From Alaska to Yellowstone, how about an offbeat quiz?
Everyone has a special calling in life, and here are two people who share a unique fascination for, uh, animal poo.
Alaska Poop Primer: Pellets or Patties?
It’s common for Jessy Coltrane, the Alaska Department of Fish and Game’s assistant area biologist for Anchorage, to receive phone calls from area residents who describe in great detail the consistency, color and shape of fecal matter they discover on their property.
After all, when you sometimes share the neighborhood with grizzly bears, you learn to pay close attention to, uh, poop.
Coltrane estimates she receives 50 calls a year relating to scat, particularly in the spring when moose waste tends to resemble patties rather than its normal pellet-like state. That’s when callers fear the plop in their yard was deposited by a big brown bear, and not a more common (and less threatening) ungulate.
As a result, the biologist offers callers a few tips to differentiate between bear and moose scat.

++++

● Exercise aim:
Retype everything in the scat article from "Alaska Poop Primer: Pellets" down to "to, uh, poop.", keeping every word and mark unchanged.

● Data below:
++++

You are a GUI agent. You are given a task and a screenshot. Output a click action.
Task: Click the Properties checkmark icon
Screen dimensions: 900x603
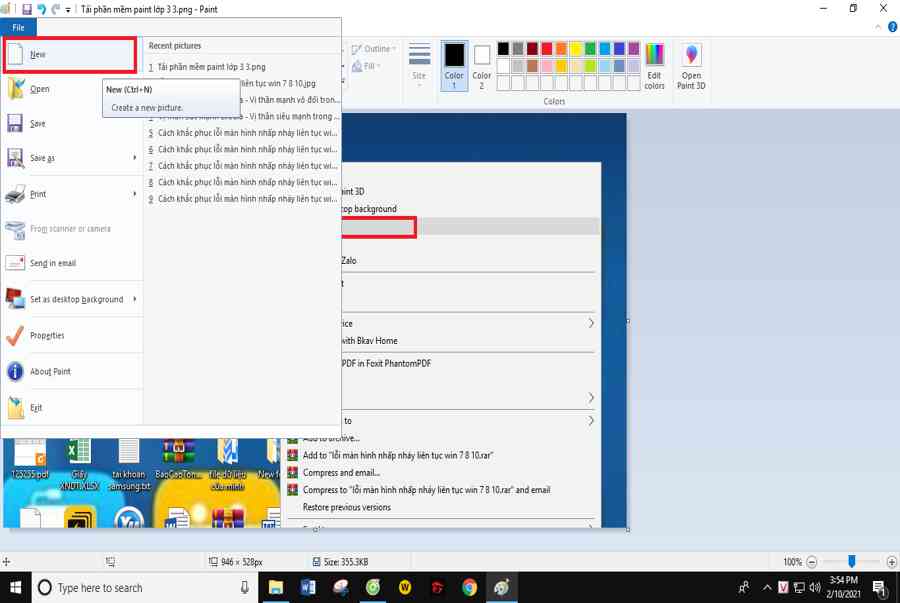tap(16, 336)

++++

● Task result:
Alaska Poop Primer: Pellets or Patties?
It’s common for Jessy Coltrane, the Alaska Department of Fish and Game’s assistant area biologist for Anchorage, to receive phone calls from area residents who describe in great detail the consistency, color and shape of fecal matter they discover on their property.
After all, when you sometimes share the neighborhood with grizzly bears, you learn to pay close attention to, uh, poop.